Marianne Turner was an incredibly beautiful woman.

She looked close to my dad’s age.

Ish.

Give or take a few years.

Once you got that old, five or ten years really meant nothing, let’s face it.

Her long, blonde hair was down in stylish, killer waves that I needed to learn how to do.

I wonder what kind of iron she used?

Anyway, her makeup was also on point, as were her clothes.

For a mom—she had a bangin’ bod. Her jeans fit snug, and there wasn’t anything she could hide in that style.
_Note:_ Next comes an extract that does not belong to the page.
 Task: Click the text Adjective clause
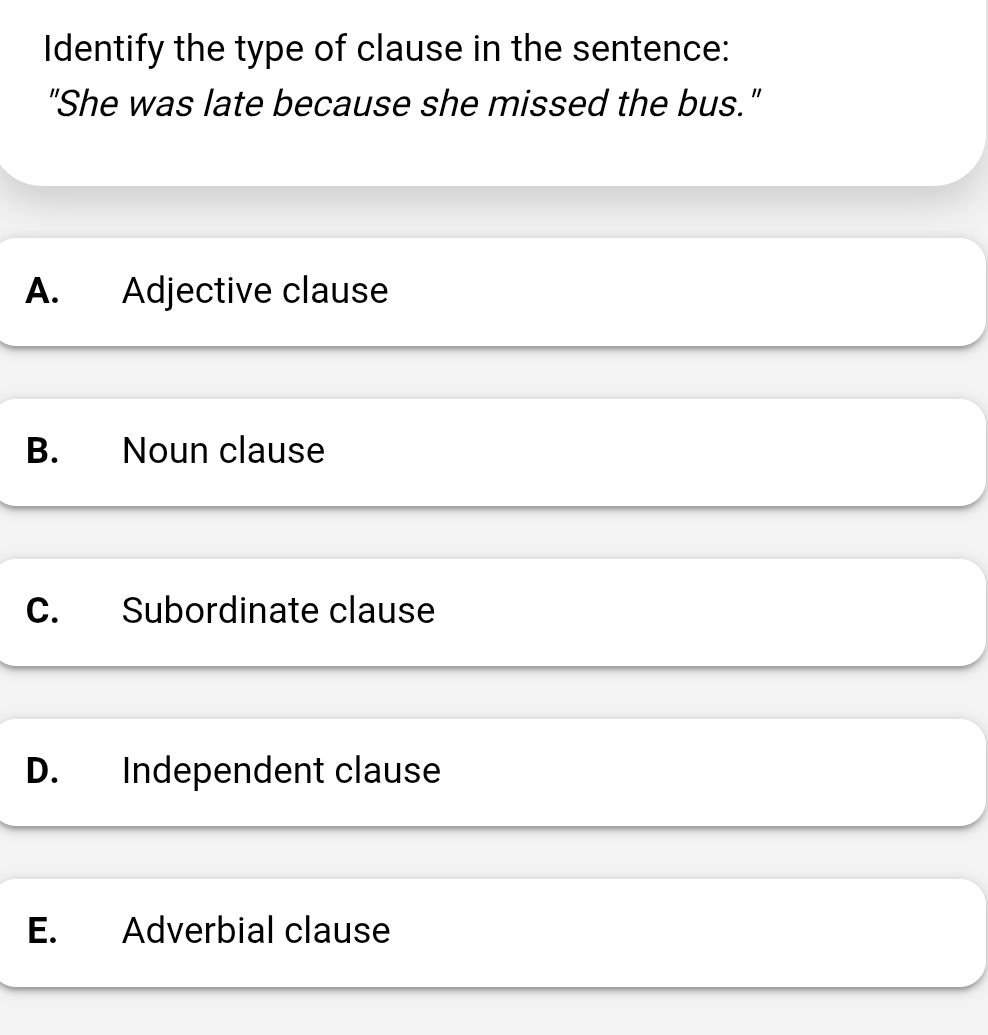(x=255, y=291)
I’d give up partying for a week if I could borrow her ankle boots. They were dark black, and I’d almost bet she used the skinny heel to pierce men’s hearts.

The black top she wore hugged her torso, and the v-neck was low enough to show off some cleavage.

Which might be exactly what my dad was staring at.

Yuck.

“Come, Marianne, please have a seat,” Marcel said, guiding her by us, and to a chair across from Dad.

I watched his eyes, and yeah—one hundred percent—he was staring at Marianne’s ass as she walked.

Yuck, ick, and gross.

I glared daggers, arrows, knives, and whatever else I could think of at him to get his attention.

Finally, I whisper-yelled, “Dad,” and he looked at me, “are you even kidding me?” The puppy in my lap startled slightly. I rubbed her ears to apologize.

Dad tilted his head. “What’s your problem?” he said with a frown right back at me.

“Do not,” I warned him in my serious voice.

Once upon a time, my dad was hot.

He also played pro hockey.

Which amped up his hotness factor about a billion degrees.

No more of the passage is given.